Antioxidant Activity of Novel Casein-Derived Peptides with Microbial Proteases as Characterized via Keap1-Nrf2 Pathway in HepG2 Cells.

Casein-derived antioxidant peptides by using microbial proteases have gained increasing attention. Combination of two microbial proteases, Protin SD-NY10 and Protease A "Amano" 2SD, was employed to hydrolyze casein to obtain potential antioxidant peptides that were identified by LCMS/ MS, chemically synthesized and characterized in a oxidatively damaged HepG2 cell model. Four peptides, YQLD, FSDIPNPIGSEN, FSDIPNPIGSE, YFYP were found to possess high 1,1-diphenyl-2-picrylhydrazyl (DPPH) scavenging ability. Evaluation with HepG2 cells showed that the 4 peptides at low concentrations (< 1.0 mg/ml) protected the cells against oxidative damage.
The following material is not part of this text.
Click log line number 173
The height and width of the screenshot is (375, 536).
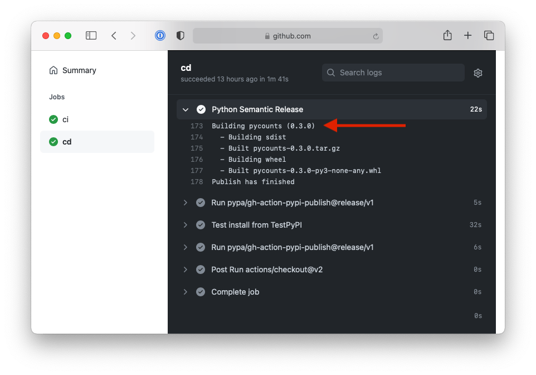[197, 126]
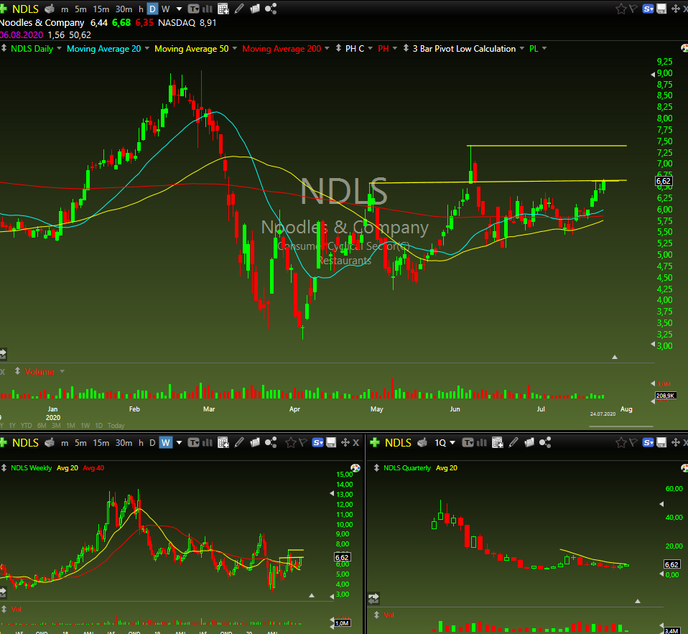
Task: Click the flag icon on the weekly chart toolbar
Action: pyautogui.click(x=302, y=443)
The 4 peptides exhibited different levels of antioxidant activity by stimulating mRNA and protein expression of the antioxidant enzymes such as superoxide dismutase (SOD), catalase (CAT) and glutathione peroxidase (GSH-Px), as well as nuclear factor erythroid-2-related factor 2 (Nrf2), but decreasing the mRNA expression of Kelch-like ECH-associated protein 1 (Keap1). Furthermore, these peptides decreased production of reactive oxygen species (ROS) and malondialdehyde (MDA), but increased glutathione (GSH) production in HepG2 cells. Therefore, the 4 casein-derived peptides obtained by using microbial proteases exhibited different antioxidant activity by activating the Keap1-Nrf2 signaling pathway, and they could serve as potential antioxidant agents in functional foods or pharmaceutic preparation.